* Start Given data *

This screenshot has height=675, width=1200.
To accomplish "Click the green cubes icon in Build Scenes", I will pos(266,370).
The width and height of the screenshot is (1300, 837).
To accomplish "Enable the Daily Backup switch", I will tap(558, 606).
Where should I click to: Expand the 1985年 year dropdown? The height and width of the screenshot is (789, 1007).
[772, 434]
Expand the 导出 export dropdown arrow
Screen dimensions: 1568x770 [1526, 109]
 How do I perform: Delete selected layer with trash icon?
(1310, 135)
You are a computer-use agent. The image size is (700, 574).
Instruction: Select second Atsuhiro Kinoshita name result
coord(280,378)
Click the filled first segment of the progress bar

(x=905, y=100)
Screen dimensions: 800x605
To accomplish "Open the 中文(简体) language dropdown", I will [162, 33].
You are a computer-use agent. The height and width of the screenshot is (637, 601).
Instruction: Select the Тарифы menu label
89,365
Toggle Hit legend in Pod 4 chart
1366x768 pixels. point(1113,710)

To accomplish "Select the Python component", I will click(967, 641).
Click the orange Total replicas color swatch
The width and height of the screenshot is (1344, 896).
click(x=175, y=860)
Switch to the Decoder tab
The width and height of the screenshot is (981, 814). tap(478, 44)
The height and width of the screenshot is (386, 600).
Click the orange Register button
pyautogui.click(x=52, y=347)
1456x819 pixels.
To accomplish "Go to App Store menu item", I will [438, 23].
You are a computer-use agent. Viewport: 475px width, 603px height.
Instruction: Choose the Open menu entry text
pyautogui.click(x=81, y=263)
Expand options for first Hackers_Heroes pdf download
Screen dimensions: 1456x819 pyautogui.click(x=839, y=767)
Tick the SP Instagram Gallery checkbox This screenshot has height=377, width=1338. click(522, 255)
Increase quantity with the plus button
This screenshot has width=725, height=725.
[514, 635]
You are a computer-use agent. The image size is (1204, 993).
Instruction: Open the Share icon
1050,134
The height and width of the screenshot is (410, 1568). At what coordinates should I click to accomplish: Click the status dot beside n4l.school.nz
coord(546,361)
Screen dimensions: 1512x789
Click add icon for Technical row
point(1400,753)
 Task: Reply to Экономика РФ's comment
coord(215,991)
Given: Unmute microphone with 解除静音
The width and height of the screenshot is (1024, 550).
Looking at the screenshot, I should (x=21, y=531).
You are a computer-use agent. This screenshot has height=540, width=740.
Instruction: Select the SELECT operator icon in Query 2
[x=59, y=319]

* End Given data *

Copy the lines above word for word.

• _Response for this exercise_:
This screenshot has height=675, width=1200.
To accomplish "Click the green cubes icon in Build Scenes", I will pos(266,370).
The width and height of the screenshot is (1300, 837).
To accomplish "Enable the Daily Backup switch", I will tap(558, 606).
Where should I click to: Expand the 1985年 year dropdown? The height and width of the screenshot is (789, 1007).
[772, 434]
Expand the 导出 export dropdown arrow
Screen dimensions: 1568x770 [1526, 109]
 How do I perform: Delete selected layer with trash icon?
(1310, 135)
You are a computer-use agent. The image size is (700, 574).
Instruction: Select second Atsuhiro Kinoshita name result
coord(280,378)
Click the filled first segment of the progress bar

(x=905, y=100)
Screen dimensions: 800x605
To accomplish "Open the 中文(简体) language dropdown", I will [162, 33].
You are a computer-use agent. The height and width of the screenshot is (637, 601).
Instruction: Select the Тарифы menu label
89,365
Toggle Hit legend in Pod 4 chart
1366x768 pixels. point(1113,710)

To accomplish "Select the Python component", I will click(967, 641).
Click the orange Total replicas color swatch
The width and height of the screenshot is (1344, 896).
click(x=175, y=860)
Switch to the Decoder tab
The width and height of the screenshot is (981, 814). tap(478, 44)
The height and width of the screenshot is (386, 600).
Click the orange Register button
pyautogui.click(x=52, y=347)
1456x819 pixels.
To accomplish "Go to App Store menu item", I will [438, 23].
You are a computer-use agent. Viewport: 475px width, 603px height.
Instruction: Choose the Open menu entry text
pyautogui.click(x=81, y=263)
Expand options for first Hackers_Heroes pdf download
Screen dimensions: 1456x819 pyautogui.click(x=839, y=767)
Tick the SP Instagram Gallery checkbox This screenshot has height=377, width=1338. click(522, 255)
Increase quantity with the plus button
This screenshot has width=725, height=725.
[514, 635]
You are a computer-use agent. The image size is (1204, 993).
Instruction: Open the Share icon
1050,134
The height and width of the screenshot is (410, 1568). At what coordinates should I click to accomplish: Click the status dot beside n4l.school.nz
coord(546,361)
Screen dimensions: 1512x789
Click add icon for Technical row
point(1400,753)
 Task: Reply to Экономика РФ's comment
coord(215,991)
Given: Unmute microphone with 解除静音
The width and height of the screenshot is (1024, 550).
Looking at the screenshot, I should (x=21, y=531).
You are a computer-use agent. This screenshot has height=540, width=740.
Instruction: Select the SELECT operator icon in Query 2
[x=59, y=319]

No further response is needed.